Quantum fluctuations in the HMF model prevent symmetry breaking predicted by mean-field theory, restoring symmetry in the ground state for any finite number of particles, challenging the classical understanding of phase transitions.

Contribution

This work demonstrates that quantum fluctuations inhibit symmetry breaking in the HMF model, showing that the mean-field predicted ordered phase is not realized at finite N.

Findings

Quantum fluctuations restore $O(2)$ symmetry in the ground state.

The energetic cost of symmetry-breaking gradients scales as $\mathcal{O}(1/N^2)$.

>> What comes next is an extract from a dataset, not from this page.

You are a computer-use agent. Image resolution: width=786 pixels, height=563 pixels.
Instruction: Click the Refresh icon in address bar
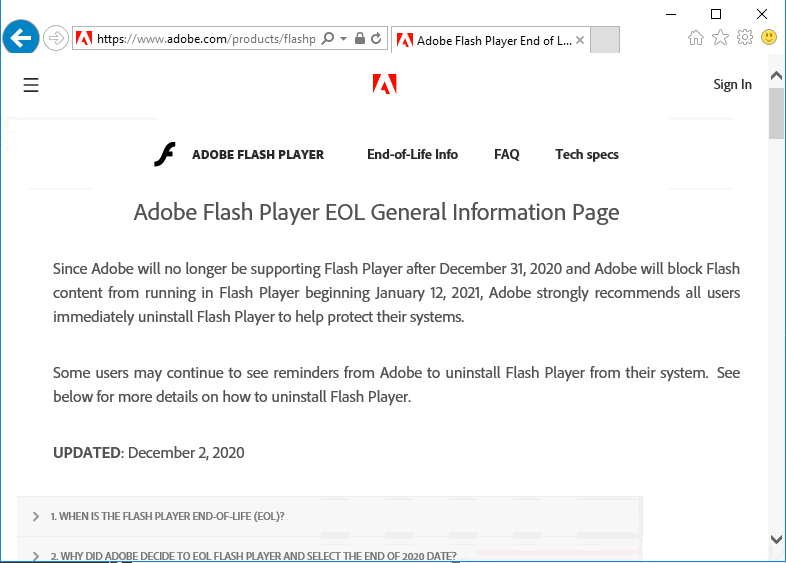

Symmetry breaking is suppressed for any finite N, regardless of size.

Abstract

It is widely believed that mean-field theory is exact for a wide-range of classical long-range interacting systems. Is this also true once quantum fluctuations have been accounted for? As a test case we study the Hamiltonian Mean Field (HMF) model for a system of indistinguishable bosons which is predicted (according to mean-field theory) to undergo a second-order quantum phase transition at zero temperature. The ordered phase is characterized by a spontaneously broken $O(2)$ symmetry, which, despite occurring in a one-dimensional model, is not ruled out by the Mermin-Wagner theorem due to the presence of long-range interactions. Nevertheless, a spontaneously broken symmetry implies gapless Goldstone modes whose large fluctuations can restore broken symmetries. In this work, we study the influence of quantum fluctuations by projecting the Hamiltonian onto the continuous subspace of symmetry breaking mean-field states. We find that the energetic cost of gradients in the center of mass wavefunction inhibit the breaking of the $O(2)$ symmetry, but that the energetic cost is very small --- scaling as $\mathcal{O}(1/N^2)$. Nevertheless, for any finite $N$, no matter how large, this implies that the ground state has a restored $O(2)$ symmetry. Implications for the finite temperature phases, and classical limit, of the HMF model are discussed.